VISION-XL: High Definition Video Inverse Problem Solver using Latent Image Diffusion Models
Taesung Kwon, Jong Chul Ye
TL;DR
VISION-XL tackles high-definition (HD) video inverse problems by deploying latent diffusion priors in a novel pipeline that uses pseudo-batch consistent sampling to process multi-frame data with memory for a single frame and pseudo-batch inversion to seed informative latents from the measurements.

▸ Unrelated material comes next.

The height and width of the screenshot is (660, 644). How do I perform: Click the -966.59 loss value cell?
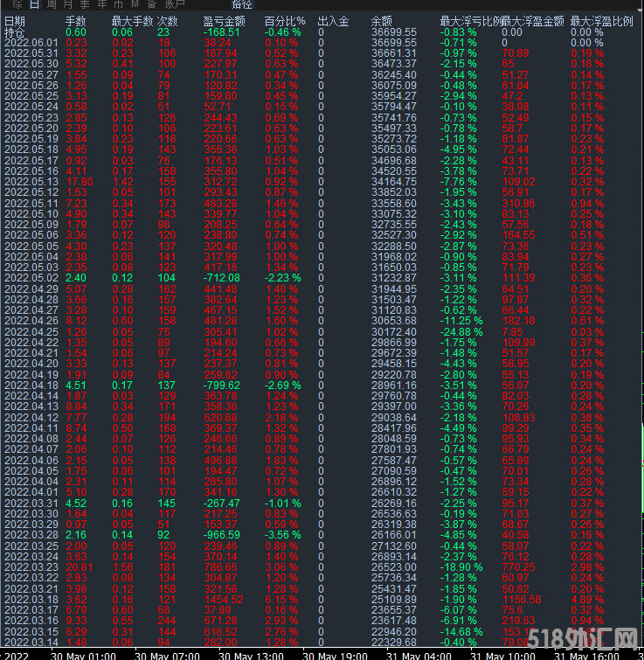coord(222,534)
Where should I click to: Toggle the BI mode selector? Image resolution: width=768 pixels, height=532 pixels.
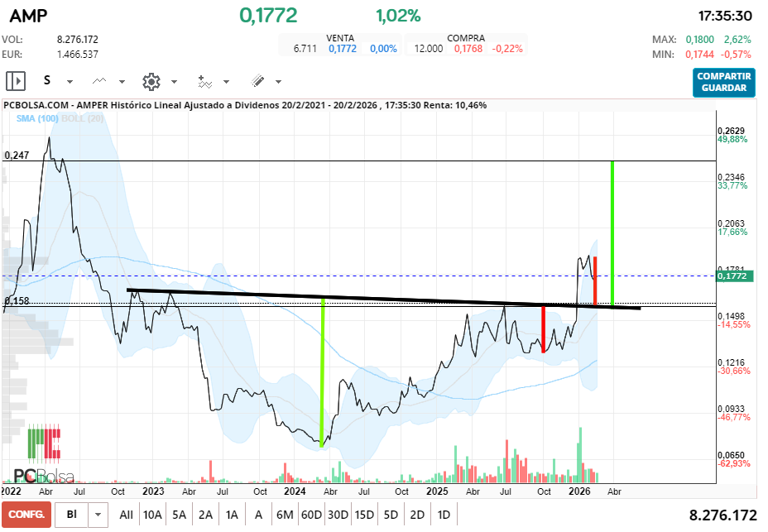click(73, 514)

The method integrates frame-wise inverse encoding, parallel latent denoising, l-step data-consistency optimization, scheduled low-pass filtering, and re-denoising, achieving state-of-the-art reconstruction across deblurring, super-resolution, and inpainting tasks while supporting landscape, vertical, and square aspect ratios and delivering HD outputs in under 6 seconds per frame on a single NVIDIA $4090$ GPU with Stable Diffusion XL. Ablation studies demonstrate the importance of informative initialization, CG iterations, and frequency-domain filtering for temporal coherence and artifact suppression, with significant gains in FVD and PSNR. The approach extends to blind video inverse problems and provides rich visualizations and supplementary material, highlighting practical utility for real-world HD video restoration with scalable computational requirements.
Abstract
In this paper, we propose a novel framework for solving high-definition video inverse problems using latent image diffusion models. Building on recent advancements in spatio-temporal optimization for video inverse problems using image diffusion models, our approach leverages latent-space diffusion models to achieve enhanced video quality and resolution. To address the high computational demands of processing high-resolution frames, we introduce a pseudo-batch consistent sampling strategy, allowing efficient operation on a single GPU. Additionally, to improve temporal consistency, we present pseudo-batch inversion, an initialization technique that incorporates informative latents from the measurement. By integrating with SDXL, our framework achieves state-of-the-art video reconstruction across a wide range of spatio-temporal inverse problems, including complex combinations of frame averaging and various spatial degradations, such as deblurring, super-resolution, and inpainting. Unlike previous methods, our approach supports multiple aspect ratios (landscape, vertical, and square) and delivers HD-resolution reconstructions (exceeding 1280x720) in under 6 seconds per frame on a single NVIDIA 4090 GPU.